Boeing and the Department of Justice on Friday reached a $1.1 billion settlement agreement that will keep the aircraft maker from facing criminal charges related to two fatal plane crashes involving its 737 Max aircraft that killed 346, according to court filings.
As part of the deal, the funds would go toward paying a criminal penalty, the victims’ beneficiaries fund and improving the manufacturer’s compliance, safety, and quality programs. Boeing has agreed to withdraw its guilty plea and admit to conspiracy to obstruct and impede the Federal Aviation Administration’s aircraft evaluation of the company’s operations.
Boeing must also continue to improve its anti-fraud compliance and ethics program as well as retain an independent compliance consultant who will recommend enhancements to its operations and report to the federal government, according to court documents.
Lastly, the deal will obligate the company’s board of directors to meet with the crash victims’ families.
Boeing declined to comment on the deal.
The Justice Department said hiring a compliance expert would reach a balance between the ongoing verification of Boeing’s program improvements and the safety improvements already achieved since last year.
Since Boeing’s doorplug blowout in January 2024, the FAA’s heightened surveillance of its manufacturing operations has included placing full-time, in-person inspectors at each of the company’s major production facilities, the DOJ noted in the court filings.

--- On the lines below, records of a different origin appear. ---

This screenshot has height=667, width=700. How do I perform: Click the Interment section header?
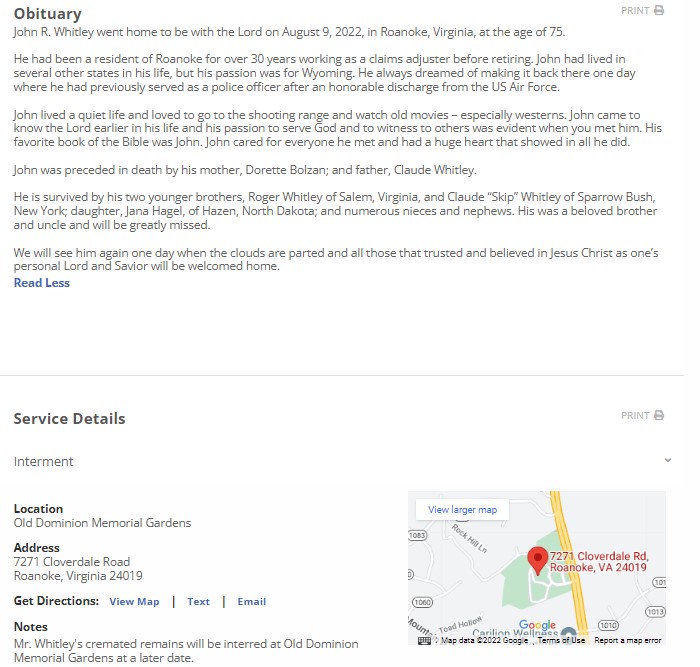44,462
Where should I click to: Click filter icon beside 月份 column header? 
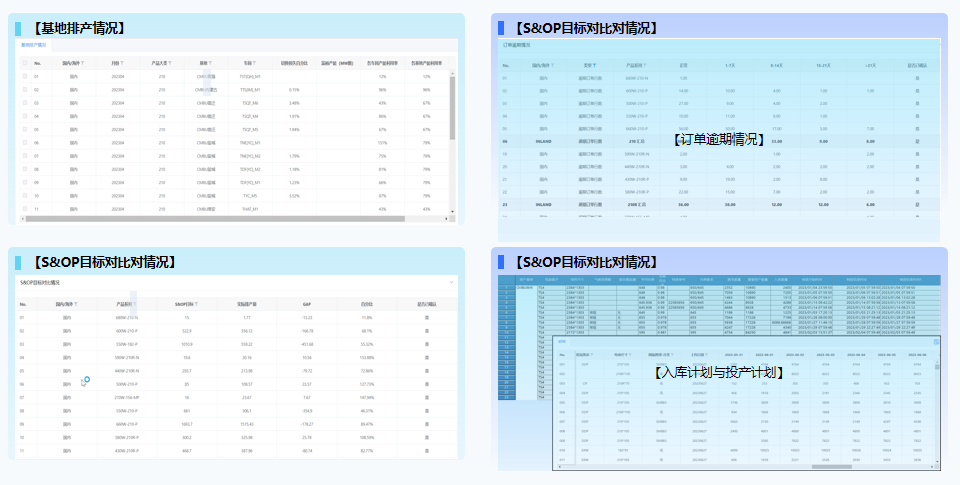pos(123,63)

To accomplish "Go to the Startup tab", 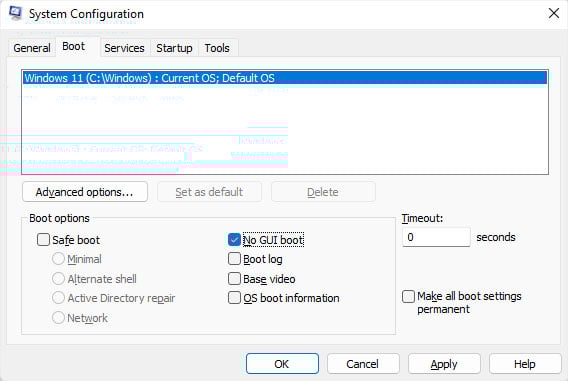I will 174,48.
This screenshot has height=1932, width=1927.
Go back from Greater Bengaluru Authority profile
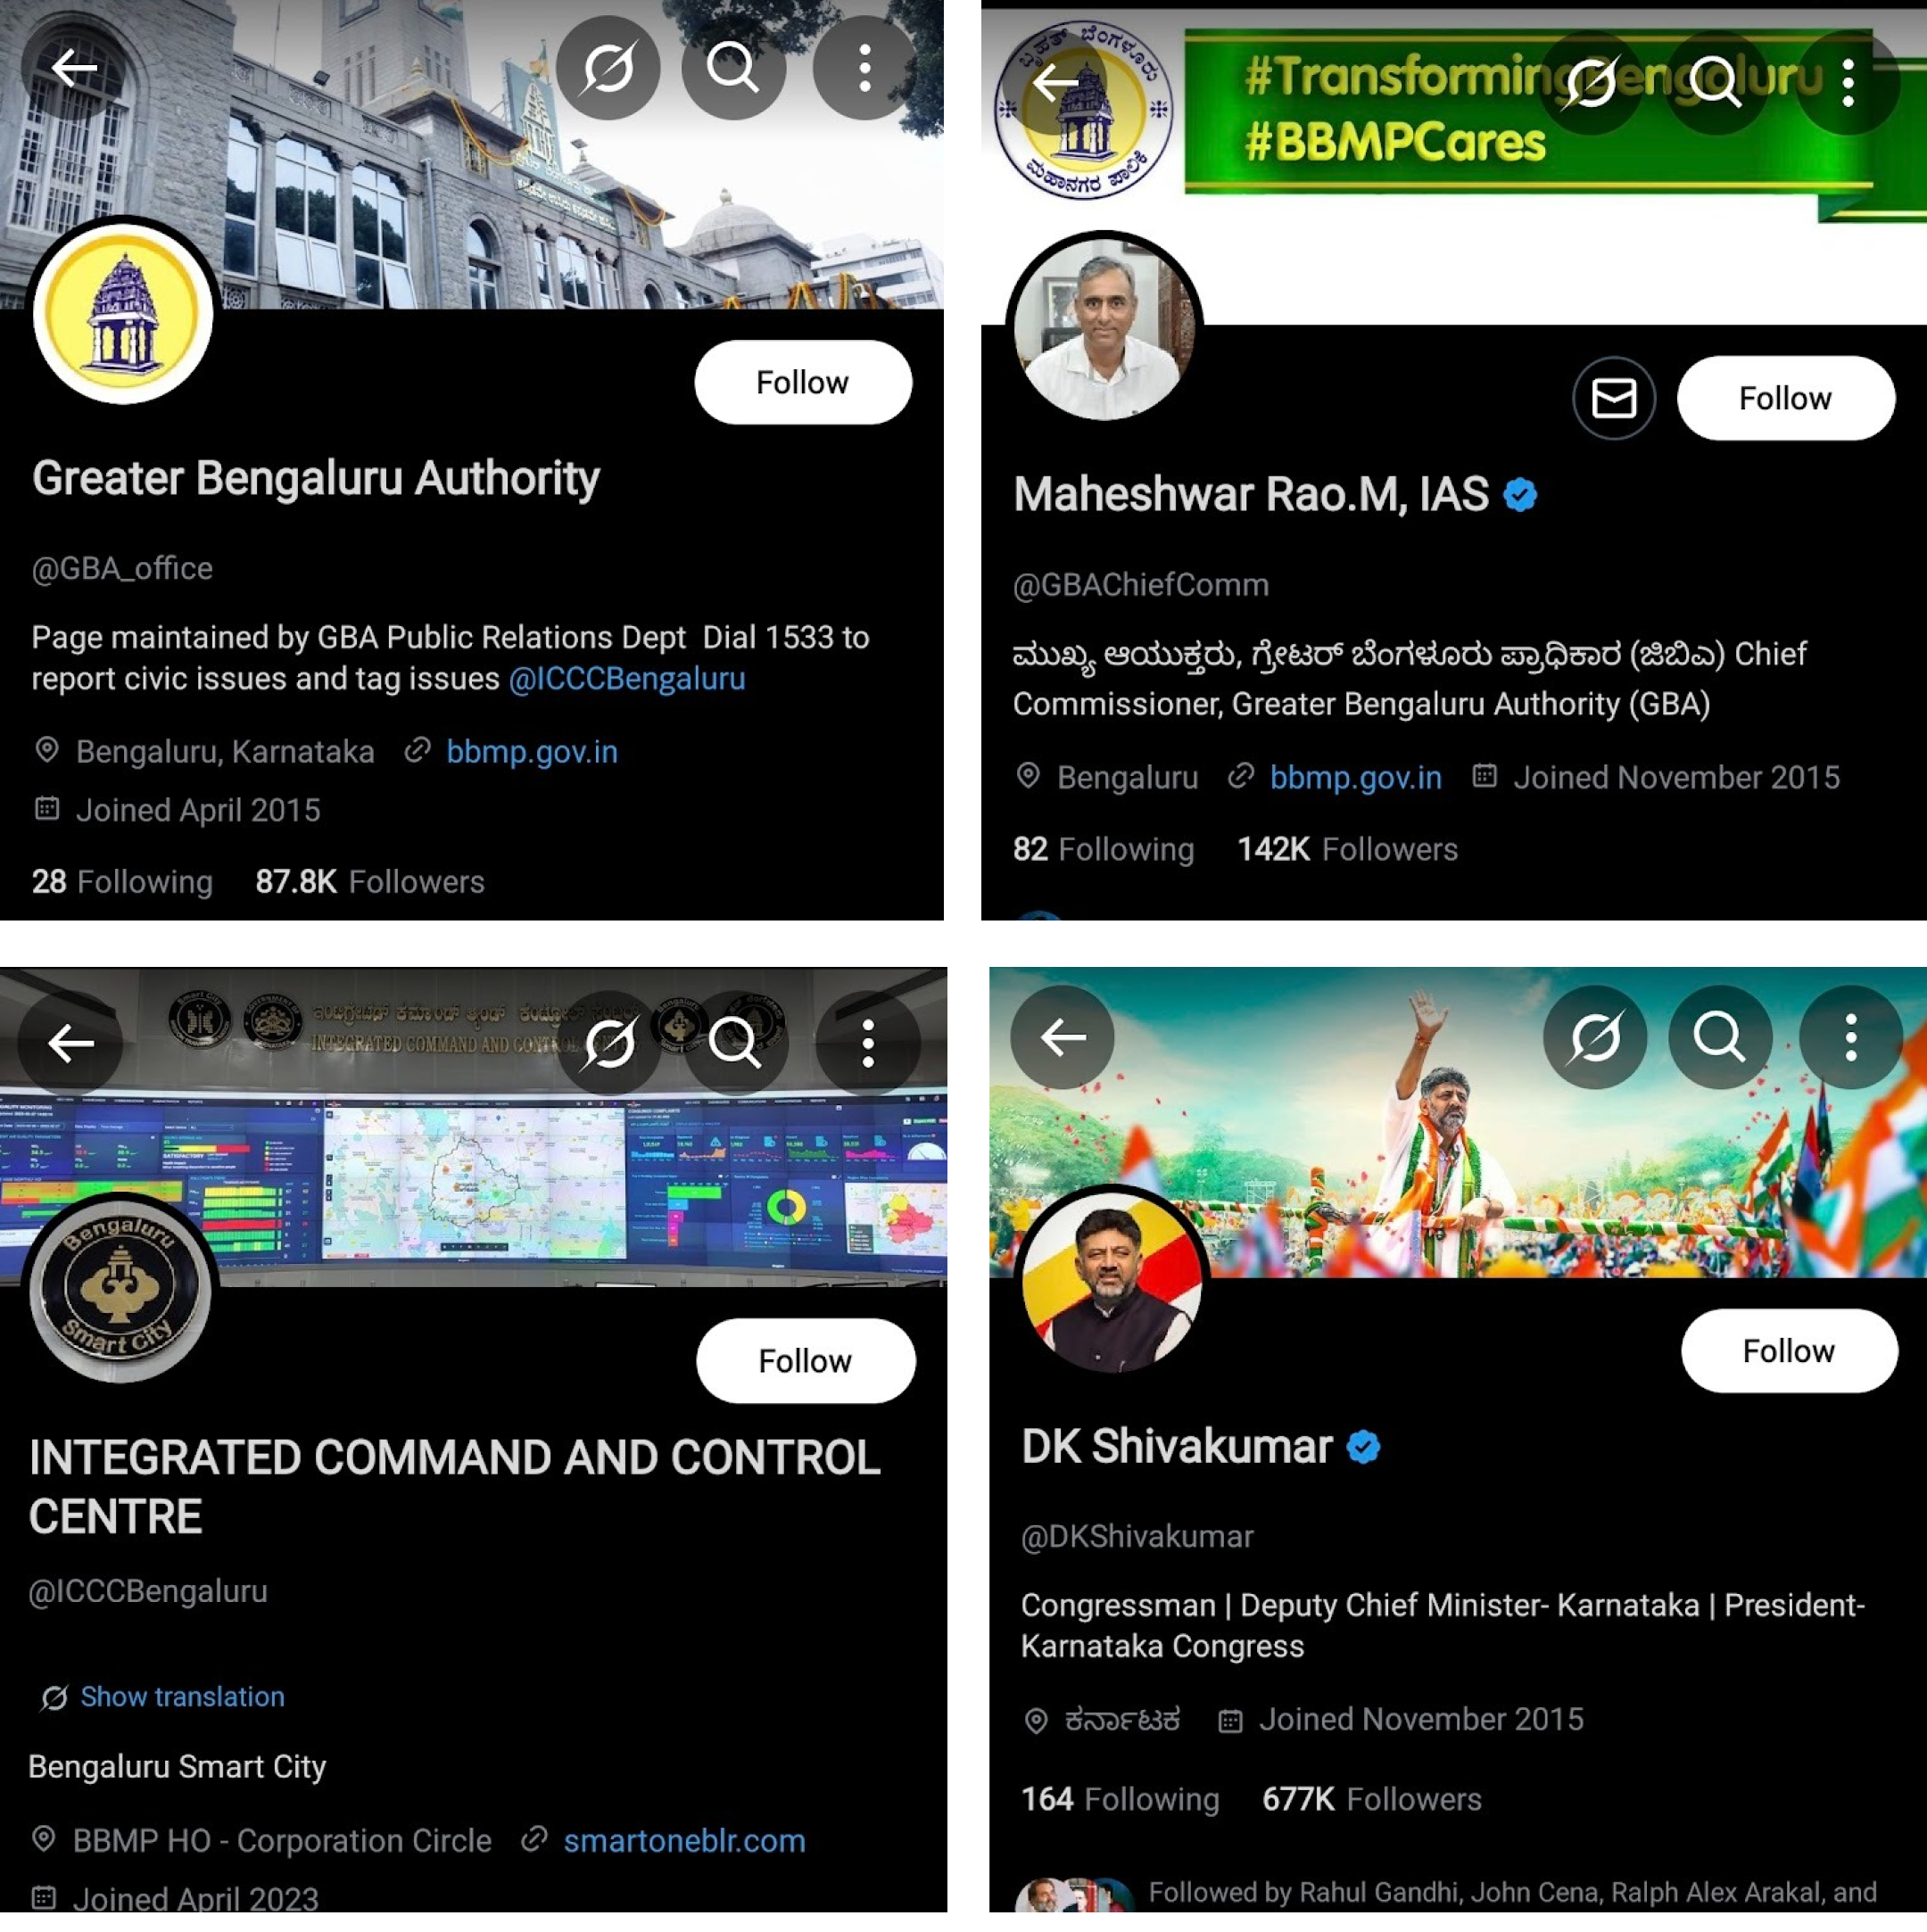click(74, 68)
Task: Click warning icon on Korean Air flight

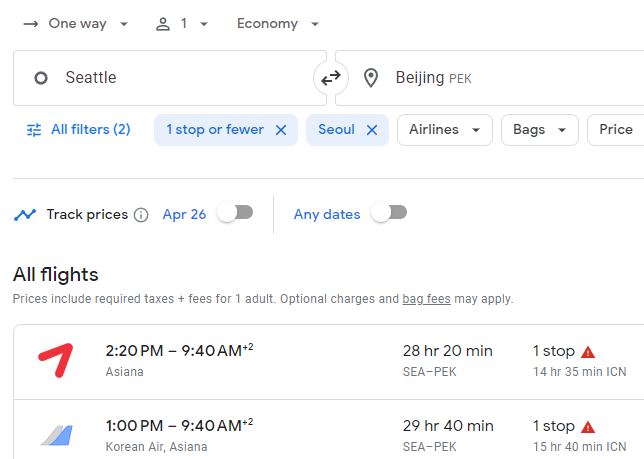Action: [x=588, y=427]
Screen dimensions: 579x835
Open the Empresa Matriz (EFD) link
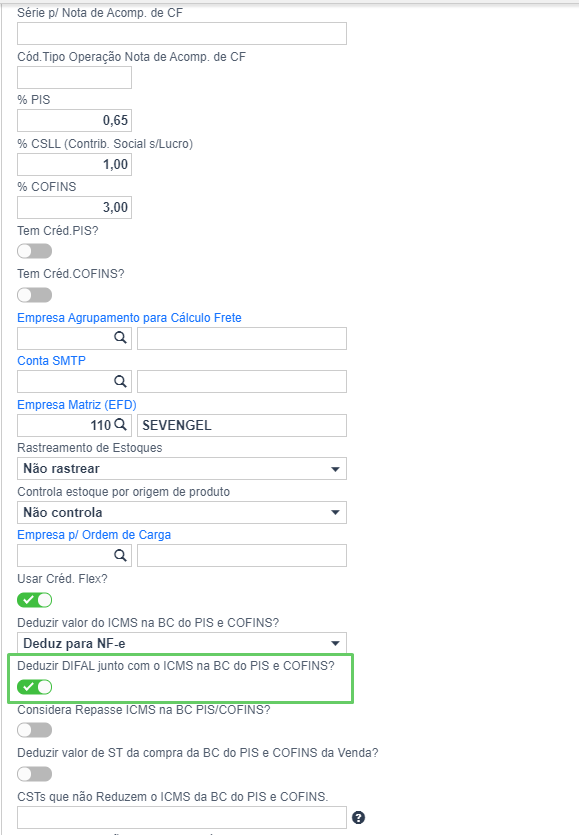[x=77, y=405]
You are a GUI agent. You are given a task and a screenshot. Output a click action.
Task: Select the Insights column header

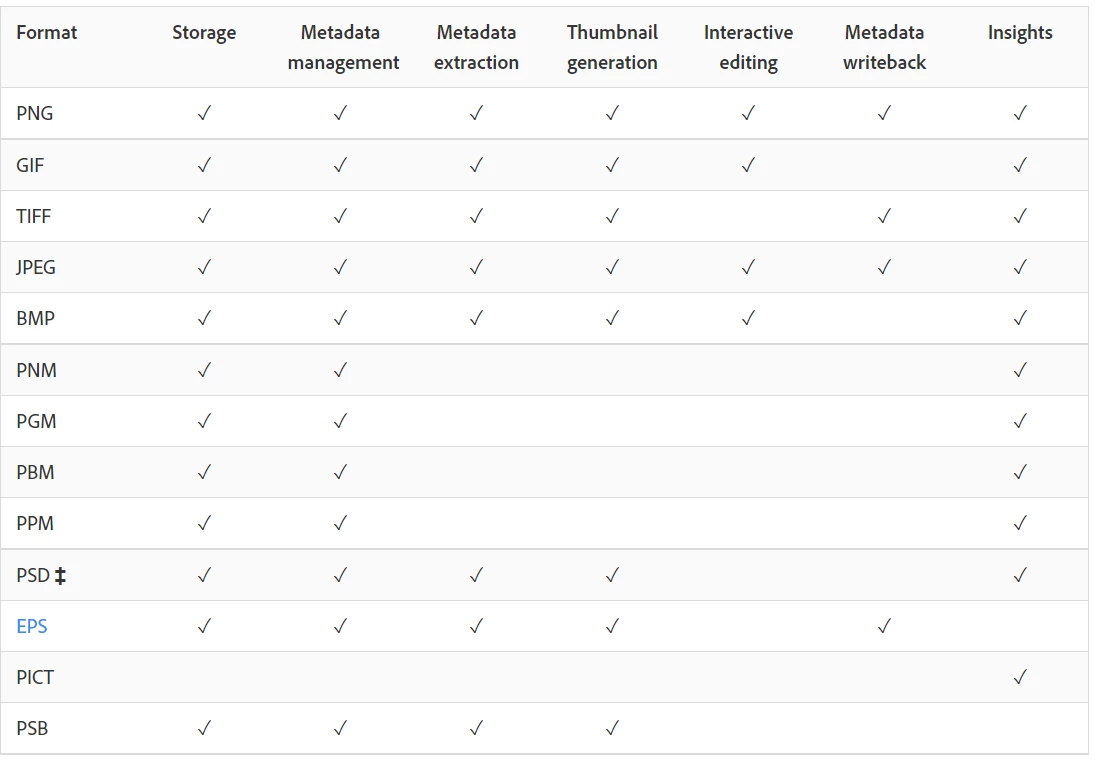click(x=1020, y=33)
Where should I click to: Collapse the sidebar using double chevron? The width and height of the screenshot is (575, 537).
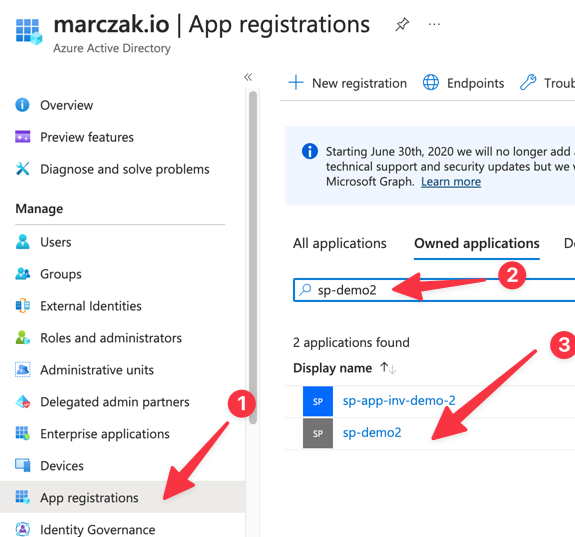coord(248,77)
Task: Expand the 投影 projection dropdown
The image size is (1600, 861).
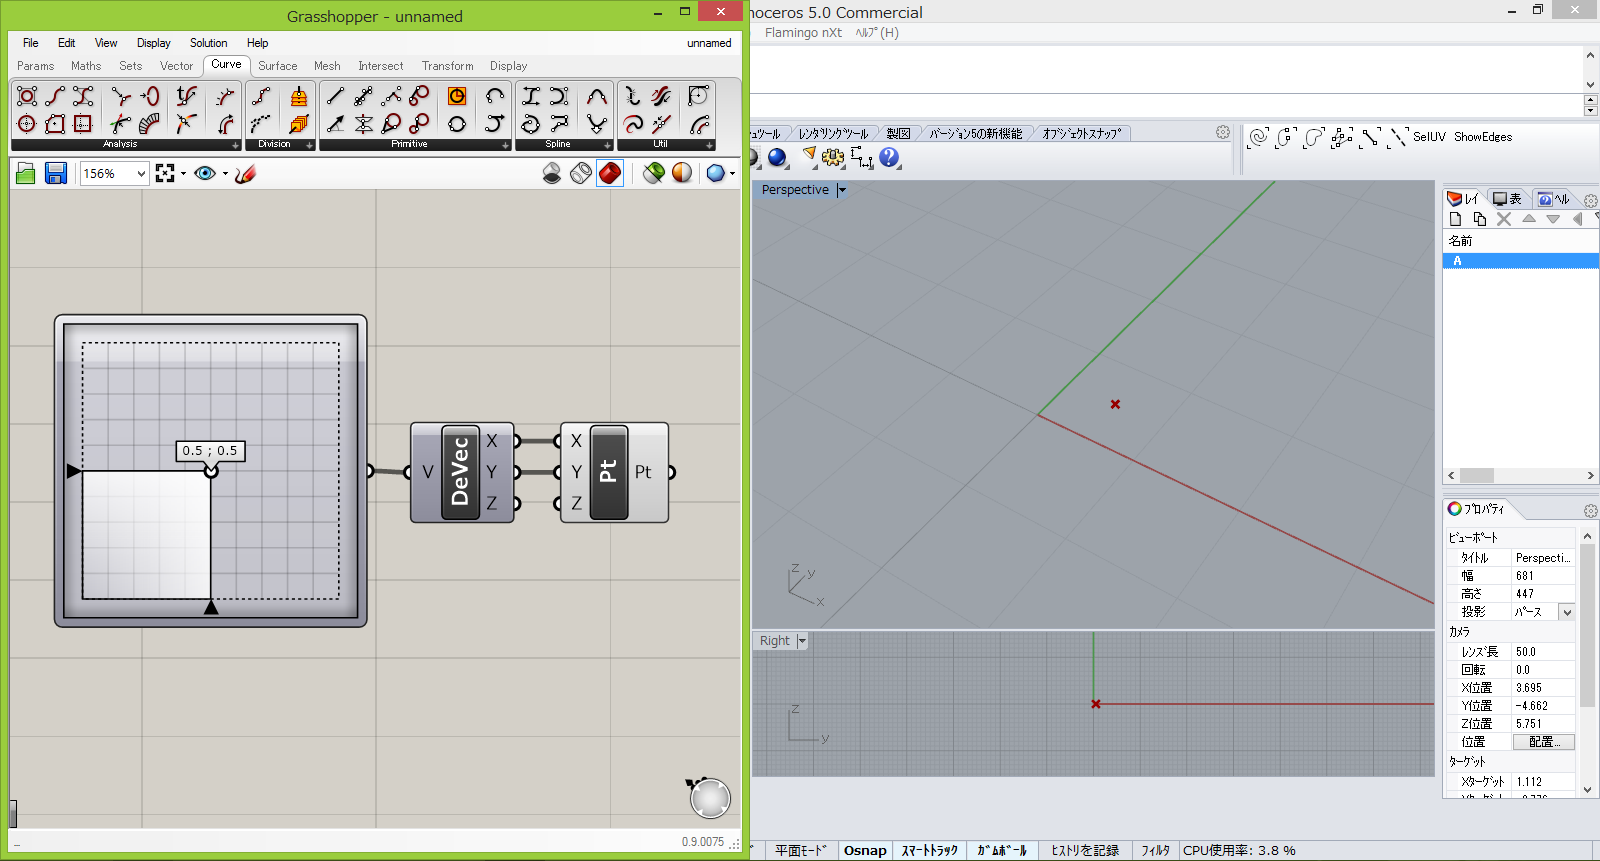Action: (1566, 612)
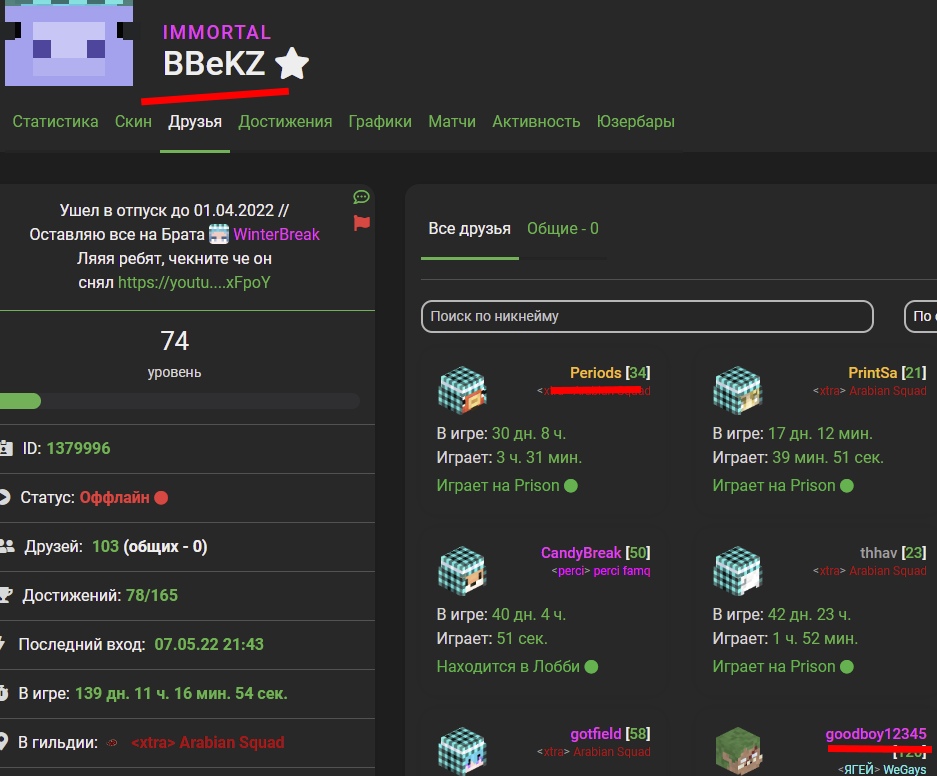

The FAA inspectors conduct audits, investigate complaints and have free access to Boeing personnel to continuously assess safety and compliance.
Boeing reached a settlement about a month before the company was set for a trial by jury on June 23. The Justice Department is expected to file a motion to dismiss the claim after the federal judge finalizes and the parties sign the agreement, according to the court filings.
Families to tell judge to reject deal
The DOJ said in the court filings that it met with the victims’ families earlier this month to discuss the pending agreement before making it final.
Some families are for it and want closure, the agency said. But the majority of the families are against it, saying the DOJ is not working in the public’s interest, according to a court notice filed by their attorneys last week.
“By deciding not to prosecute Boeing and not to take it to court, the government is sending a message to the public that big companies are above the law and justice, even when they kill,” Catherine Berthet, who lost her 28-year-old daughter Camille in the Ethiopian Airlines Boeing 737 Max 8 crash in March 2019, said in a May 23 statement. “Moreover, this [non-prosecution agreement] can be seen as a message that the families and the Government can be bribed to forget about crime.”
While the case could be dismissed “without prejudice,” that doesn’t necessarily mean Boeing would completely walk away from criminal charges. The victims’ families could refile, modify or take the case to another court.
Regardless, the victims’ families plan to urge U.S. District Court Judge Reed O’Connor to reject the proposal and proceed to trial, according to a May 23 press release.
“The families intend to argue that the dismissal unfairly makes concessions to Boeing that other criminal defendants would never receive and fails to hold Boeing accountable for the deaths of 346 persons,” the notice said.
O’Connor blocked last year’s proposal over one of the conditions that involved diversity, equity and inclusion efforts in deciding independent auditor candidates.